When launching services externally using the Dubbo framework as a server, it can natively support Triple, gRPC, and HTTP/1 protocols on the same port. This means you can access the services published by Dubbo server in various forms, with all request forms ultimately being forwarded to the same business logic implementation, providing greater flexibility.
Dubbo is fully compatible with gRPC protocols and related features, including streaming, trailers, and error details. You can choose to directly use the Triple protocol in the Dubbo framework (or you can opt to use the native gRPC protocol), and then directly access your published services with the Dubbo client, cURL, browsers, etc. In terms of interoperability with the gRPC ecosystem, any standard gRPC client can normally access Dubbo services; Dubbo clients can also call any standard gRPC services. Here is a provided interoperability example.
Here is an example of using cURL client to access Dubbo server Triple protocol service:
curl \
--header "Content-Type: application/json" \
--data '{"sentence": "Hello Dubbo."}' \
https://host:port/org.apache.dubbo.sample.GreetService/sayHello
We all know that Dubbo has rich microservices governance capabilities, such as service discovery, load balancing, traffic control, etc. This is also one of the advantages of developing applications using the Dubbo framework. To use gRPC protocol communication in the Dubbo system, there are two ways to achieve it: one is to directly introduce the gRPC official published binary package into the Dubbo framework, and the other is to provide a natively compatible source implementation of the gRPC protocol within Dubbo.
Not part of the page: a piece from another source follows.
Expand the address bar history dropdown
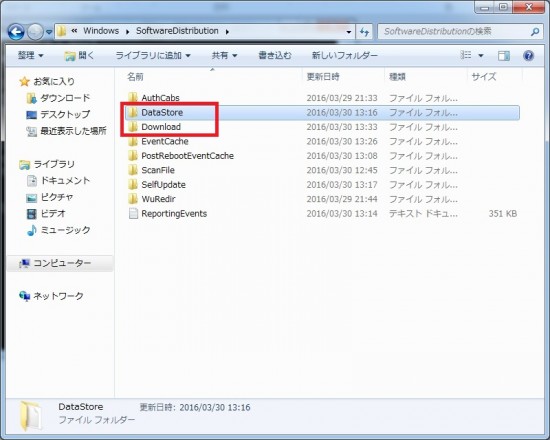The height and width of the screenshot is (440, 550). 349,32
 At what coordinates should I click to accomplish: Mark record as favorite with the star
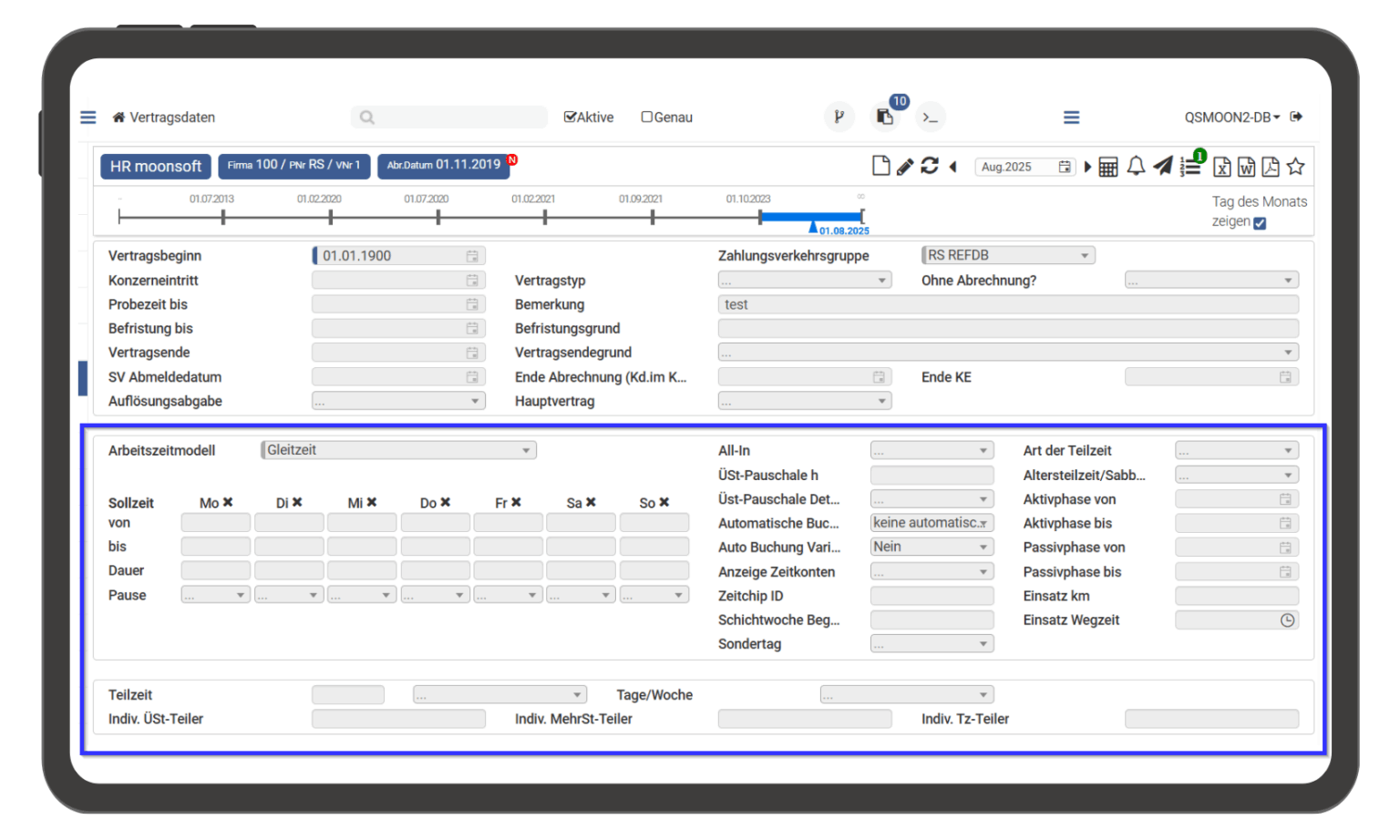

Compared to the first method of introducing binary dependencies, the Dubbo framework natively supports the gRPC protocol through built-in Triple protocol implementation. The advantage of this approach is that the source code is entirely under your control, allowing for a closer integration of the protocol implementation with the Dubbo framework, enabling more flexible access to Dubbo’s service governance system.
In the Dubbo Java library implementation, you can define services using Java Interfaces in addition to IDL approaches, which can significantly reduce the cost of using the gRPC protocol for many Java users familiar with the Dubbo system.
Additionally, the protocol implementation in the Java version performs on par with the grpc-java library in performance, with even better performance in certain scenarios. All of this is built upon the fact that the implementation complexity of the Dubbo version protocol is much lower than that of the gRPC version, as grpc-java maintains a customized version of the netty protocol implementation.
Dubbo Go recommends the IDL development model, generating stub code through Dubbo’s accompanying protoc plugin. You only need to provide the corresponding business logic implementation, and you can access the gRPC services published by Dubbo Go through cURL and browsers.
Currently, we have provided Java and Go versions of the Triple protocol, and we plan to successively provide corresponding implementations in Rust, Python, Node.js, and other languages.